It's not pedagogy. It's not psychotherapy. It's psychagogy.
Healing counsel is neither psychotherapy nor pedagogy. It is a contemporary practice of psychagogy. Psychagogy is pedagogy’s lesser-known twin; both were born in Ancient Greece. Socrates was a psychagogue! If pedagogy literally means “to act upon or lead children,” then psychagogy means “leading or acting upon psyches (or souls).” Psychagogy embraces and supports the process through which we change our relations to our psyches, our souls, and ourselves. It also asks us to appreciate that our psyches only exist because we live with--and depend upon--others.
As a therapeutic method, psychagogy unfolds through lively conversation. Although we don't always notice it, “converse” (from the Latin root converso) initially denotes: to revolve, to turn around, to invert, to change. Through conversing deeply and openly with one another, we can sometimes turn our "selves" around, and thereby change our lives.
Healing Counsel promotes this kind of transformative conversation. Counseling is necessarily a collaboration, and in its most literal sense it means “to go with” or “to jump with.” In healing counsel, when we converse, we jump into the streams of life together and attempt to follow their healing currents.
My practice emerges from the skills and resources I have developed while living and thriving with Crohn’s disease. Over the last 40 years or so, this experience has challenged me not only to desire to heal, but also to recognize that healing is a value. Unfortunately, in our culture we too often fail to appreciate it as such. In so doing, we fail to recognize ourselves as care-full beings.
Luckily for us, life provides many opportunities to redress our neglect.
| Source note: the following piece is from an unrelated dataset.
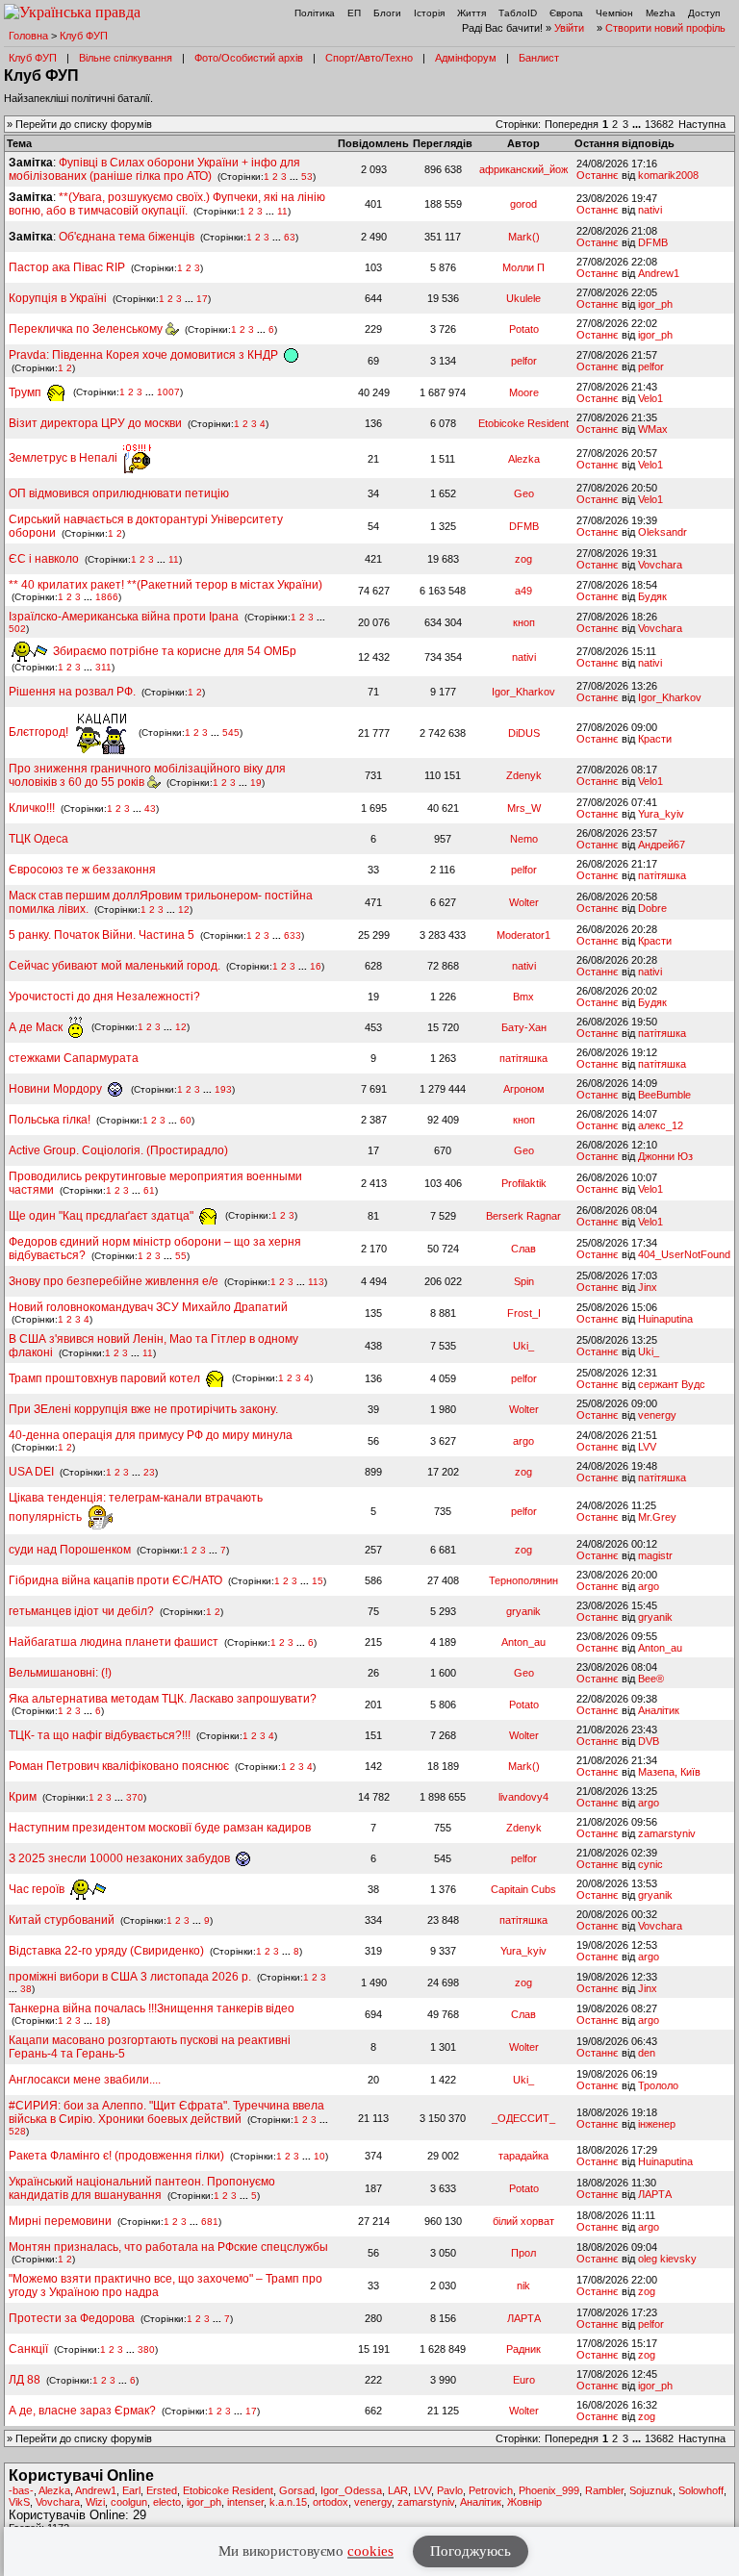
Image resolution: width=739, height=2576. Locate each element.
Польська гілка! (49, 1119)
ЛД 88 (24, 2380)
Unluckily, they often occur in circumstances that involve pain, debility, and loss.
As a therapeutic process, Healing Counsel encourages us to embrace the potential for healing embedded in even our most traumatic experiences. From our sessions you can expect to gain clearer insights about the intelligence that illnesses often reveal (if only in concealed forms) and to develop strategies for cultivating more healing relations to your “self” and to the world. Reframing illness–or any of the other shit that life sends our way–as a call for healing, healing counsel seeks to expand our repertoire for living with more grace and freedom.